Hey @klion26 I took a look.
Overall I like the approach but I think we can improve it.
To follow more closely the existing split between arrow-array and arrow-cast we can only keep identity accessors for just the specific type without widening/narrowing. (i.e. Variant::as_i32 only if the Variant is i32) (it'd also address the lossy cast comment below)
And as for switching between shred_variant and variant_get cast semantics, we could pass them through variant_cast_with_options and add an argument for cast semantics we use { shred, get }
| /// [specification]: https://github.com/apache/parquet-format/blob/master/VariantEncoding.md | ||
| /// [Variant Shredding specification]: https://github.com/apache/parquet-format/blob/master/VariantShredding.md | ||
| /// | ||
| /// # Casting Semantics |
There was a problem hiding this comment.
I originally thought it's a wrong idea to decouple cast from parquet-variant crate, but now I think it's very similar to how arrow-array and arrow-cast are decoupled.
| cast_options, | ||
| capacity, | ||
| NullValue::ArrayElement, | ||
| false, |
There was a problem hiding this comment.
| false, | |
| true, |
if we keep false here it preserves the old too lenient cast semantics.
The branch explicitly checks if shredded is true.

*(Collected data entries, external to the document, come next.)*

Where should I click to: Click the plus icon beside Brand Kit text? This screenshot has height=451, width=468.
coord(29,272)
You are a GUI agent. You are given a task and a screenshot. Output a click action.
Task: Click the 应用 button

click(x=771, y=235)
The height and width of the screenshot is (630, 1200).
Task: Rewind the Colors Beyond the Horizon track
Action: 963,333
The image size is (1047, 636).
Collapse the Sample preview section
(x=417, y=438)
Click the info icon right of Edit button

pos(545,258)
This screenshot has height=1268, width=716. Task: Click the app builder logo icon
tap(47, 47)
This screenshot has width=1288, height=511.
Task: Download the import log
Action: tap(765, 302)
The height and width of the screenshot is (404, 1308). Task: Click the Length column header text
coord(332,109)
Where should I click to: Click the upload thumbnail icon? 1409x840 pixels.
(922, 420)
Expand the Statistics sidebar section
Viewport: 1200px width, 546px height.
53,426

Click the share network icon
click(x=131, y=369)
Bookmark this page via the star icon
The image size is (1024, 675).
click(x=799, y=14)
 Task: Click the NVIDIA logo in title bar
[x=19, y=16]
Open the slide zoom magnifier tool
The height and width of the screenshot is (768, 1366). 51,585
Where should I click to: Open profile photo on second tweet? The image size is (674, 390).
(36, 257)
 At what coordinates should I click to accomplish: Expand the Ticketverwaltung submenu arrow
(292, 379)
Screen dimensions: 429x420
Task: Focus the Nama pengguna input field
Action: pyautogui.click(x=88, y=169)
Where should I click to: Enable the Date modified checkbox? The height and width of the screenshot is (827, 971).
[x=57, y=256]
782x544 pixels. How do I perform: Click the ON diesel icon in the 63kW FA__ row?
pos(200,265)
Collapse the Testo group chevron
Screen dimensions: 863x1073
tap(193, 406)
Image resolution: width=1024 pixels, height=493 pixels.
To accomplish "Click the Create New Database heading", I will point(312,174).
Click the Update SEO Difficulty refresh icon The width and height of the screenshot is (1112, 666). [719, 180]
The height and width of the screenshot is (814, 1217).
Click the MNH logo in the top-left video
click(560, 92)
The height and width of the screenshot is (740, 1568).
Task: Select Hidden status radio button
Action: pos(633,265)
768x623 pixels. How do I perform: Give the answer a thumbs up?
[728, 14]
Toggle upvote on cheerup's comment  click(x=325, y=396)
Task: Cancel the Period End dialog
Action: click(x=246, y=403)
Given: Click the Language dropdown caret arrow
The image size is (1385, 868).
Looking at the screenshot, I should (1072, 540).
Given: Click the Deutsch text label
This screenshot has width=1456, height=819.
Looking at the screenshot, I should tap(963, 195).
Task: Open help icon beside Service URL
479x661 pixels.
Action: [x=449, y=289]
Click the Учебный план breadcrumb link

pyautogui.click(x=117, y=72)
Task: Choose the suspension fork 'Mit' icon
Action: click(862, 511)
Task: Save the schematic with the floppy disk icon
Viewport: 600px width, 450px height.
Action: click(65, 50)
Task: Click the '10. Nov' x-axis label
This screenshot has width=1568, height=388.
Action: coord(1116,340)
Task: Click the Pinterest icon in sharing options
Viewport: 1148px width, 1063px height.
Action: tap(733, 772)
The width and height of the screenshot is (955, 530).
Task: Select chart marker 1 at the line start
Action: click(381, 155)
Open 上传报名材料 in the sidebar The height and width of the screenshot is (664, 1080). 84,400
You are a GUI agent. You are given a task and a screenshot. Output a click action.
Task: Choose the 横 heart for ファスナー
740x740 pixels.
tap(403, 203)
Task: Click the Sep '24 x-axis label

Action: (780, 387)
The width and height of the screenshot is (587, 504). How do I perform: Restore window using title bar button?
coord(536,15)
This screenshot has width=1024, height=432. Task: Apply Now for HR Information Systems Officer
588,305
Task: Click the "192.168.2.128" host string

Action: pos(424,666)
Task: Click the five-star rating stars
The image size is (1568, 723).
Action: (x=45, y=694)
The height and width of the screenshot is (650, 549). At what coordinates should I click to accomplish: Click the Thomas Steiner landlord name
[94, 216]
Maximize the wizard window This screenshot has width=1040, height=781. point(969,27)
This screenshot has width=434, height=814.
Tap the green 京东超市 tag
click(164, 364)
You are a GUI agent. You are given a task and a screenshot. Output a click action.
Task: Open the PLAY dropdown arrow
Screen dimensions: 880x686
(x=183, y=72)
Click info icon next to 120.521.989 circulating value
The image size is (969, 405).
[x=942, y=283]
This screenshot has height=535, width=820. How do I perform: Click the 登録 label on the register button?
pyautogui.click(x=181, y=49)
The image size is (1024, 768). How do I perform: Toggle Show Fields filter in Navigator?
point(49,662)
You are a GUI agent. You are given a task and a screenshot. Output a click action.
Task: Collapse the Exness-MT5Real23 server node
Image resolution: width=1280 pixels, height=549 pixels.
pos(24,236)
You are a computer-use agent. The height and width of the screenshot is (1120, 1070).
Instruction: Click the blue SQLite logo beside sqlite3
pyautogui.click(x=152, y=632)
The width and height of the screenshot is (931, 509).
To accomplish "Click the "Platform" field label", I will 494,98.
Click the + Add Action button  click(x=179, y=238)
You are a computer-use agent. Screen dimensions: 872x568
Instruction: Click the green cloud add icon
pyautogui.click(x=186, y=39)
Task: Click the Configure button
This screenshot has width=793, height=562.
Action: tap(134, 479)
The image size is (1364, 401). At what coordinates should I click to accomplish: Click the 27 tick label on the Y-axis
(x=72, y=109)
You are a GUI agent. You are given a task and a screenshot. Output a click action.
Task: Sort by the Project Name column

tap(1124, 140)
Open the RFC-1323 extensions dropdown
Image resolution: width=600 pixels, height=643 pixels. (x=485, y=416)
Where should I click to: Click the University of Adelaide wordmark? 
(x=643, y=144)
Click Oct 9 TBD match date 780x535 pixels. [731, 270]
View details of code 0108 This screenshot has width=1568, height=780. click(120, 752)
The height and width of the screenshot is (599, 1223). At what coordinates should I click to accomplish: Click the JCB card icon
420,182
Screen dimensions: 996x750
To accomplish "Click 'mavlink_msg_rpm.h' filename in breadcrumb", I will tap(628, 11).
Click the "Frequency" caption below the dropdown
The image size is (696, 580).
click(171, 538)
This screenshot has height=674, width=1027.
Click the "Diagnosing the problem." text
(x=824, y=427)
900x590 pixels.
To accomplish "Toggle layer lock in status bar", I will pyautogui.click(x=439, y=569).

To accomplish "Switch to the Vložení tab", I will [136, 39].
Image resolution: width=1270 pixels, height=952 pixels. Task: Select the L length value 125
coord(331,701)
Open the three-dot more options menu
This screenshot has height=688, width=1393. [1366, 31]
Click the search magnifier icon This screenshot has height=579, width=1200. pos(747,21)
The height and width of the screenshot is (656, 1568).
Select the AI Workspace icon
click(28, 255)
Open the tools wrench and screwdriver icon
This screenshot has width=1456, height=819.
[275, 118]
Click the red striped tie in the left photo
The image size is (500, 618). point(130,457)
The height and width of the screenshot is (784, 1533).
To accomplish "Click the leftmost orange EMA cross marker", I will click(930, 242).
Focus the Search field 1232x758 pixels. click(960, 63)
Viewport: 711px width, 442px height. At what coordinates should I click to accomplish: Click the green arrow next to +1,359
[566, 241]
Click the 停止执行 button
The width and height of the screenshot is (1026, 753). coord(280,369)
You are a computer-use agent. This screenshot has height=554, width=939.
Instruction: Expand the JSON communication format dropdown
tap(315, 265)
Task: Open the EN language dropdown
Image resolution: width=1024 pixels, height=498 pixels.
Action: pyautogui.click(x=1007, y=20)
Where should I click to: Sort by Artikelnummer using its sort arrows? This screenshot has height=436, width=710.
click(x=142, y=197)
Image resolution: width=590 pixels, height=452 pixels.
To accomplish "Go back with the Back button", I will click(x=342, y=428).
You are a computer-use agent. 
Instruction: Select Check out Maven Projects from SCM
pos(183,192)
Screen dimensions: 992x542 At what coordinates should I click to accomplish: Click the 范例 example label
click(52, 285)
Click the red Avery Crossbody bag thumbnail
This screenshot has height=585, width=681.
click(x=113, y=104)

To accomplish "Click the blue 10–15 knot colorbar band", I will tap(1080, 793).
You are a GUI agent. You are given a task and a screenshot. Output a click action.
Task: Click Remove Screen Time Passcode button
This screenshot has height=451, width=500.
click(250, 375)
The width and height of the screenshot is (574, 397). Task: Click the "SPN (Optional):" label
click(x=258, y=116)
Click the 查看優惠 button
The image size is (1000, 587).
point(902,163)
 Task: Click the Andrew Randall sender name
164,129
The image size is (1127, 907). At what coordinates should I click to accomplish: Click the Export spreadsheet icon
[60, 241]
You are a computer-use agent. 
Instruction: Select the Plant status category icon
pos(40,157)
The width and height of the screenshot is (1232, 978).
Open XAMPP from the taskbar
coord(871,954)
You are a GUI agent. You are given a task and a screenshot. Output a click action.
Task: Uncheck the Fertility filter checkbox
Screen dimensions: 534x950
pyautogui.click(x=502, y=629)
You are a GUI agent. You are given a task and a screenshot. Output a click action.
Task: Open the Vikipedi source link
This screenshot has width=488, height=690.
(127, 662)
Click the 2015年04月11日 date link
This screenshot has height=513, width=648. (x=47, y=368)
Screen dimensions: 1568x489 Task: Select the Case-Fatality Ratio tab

Can check with (doesn't pass):
// `VariantToListArrowRowBuilder::try_new` hardcodes `shred = false` for its element
// builder (see variant_to_arrow.rs). The struct-field path threads `shred` correctly, so this
// asymmetry is invisible without a nested-list test.
#[test]
fn test_array_shredding_does_not_cast_bool_element_to_int() {
let input = build_variant_array(vec![VariantRow::List(vec![
VariantValue::from(1i64),
VariantValue::from(true),
VariantValue::from(2i64),
])]);
let list_schema = DataType::List(Arc::new(Field::new("item", DataType::Int64, true)));
let result = shred_variant(&input, &list_schema).unwrap();
assert_eq!(result.len(), 1);
assert_list_structure_and_elements::<Int64Type, i32>(
&result,
1,
&[0, 3],
&[Some(3)],
&[None],
(
// element 1 (the bool) must NOT be shredded into typed_value ...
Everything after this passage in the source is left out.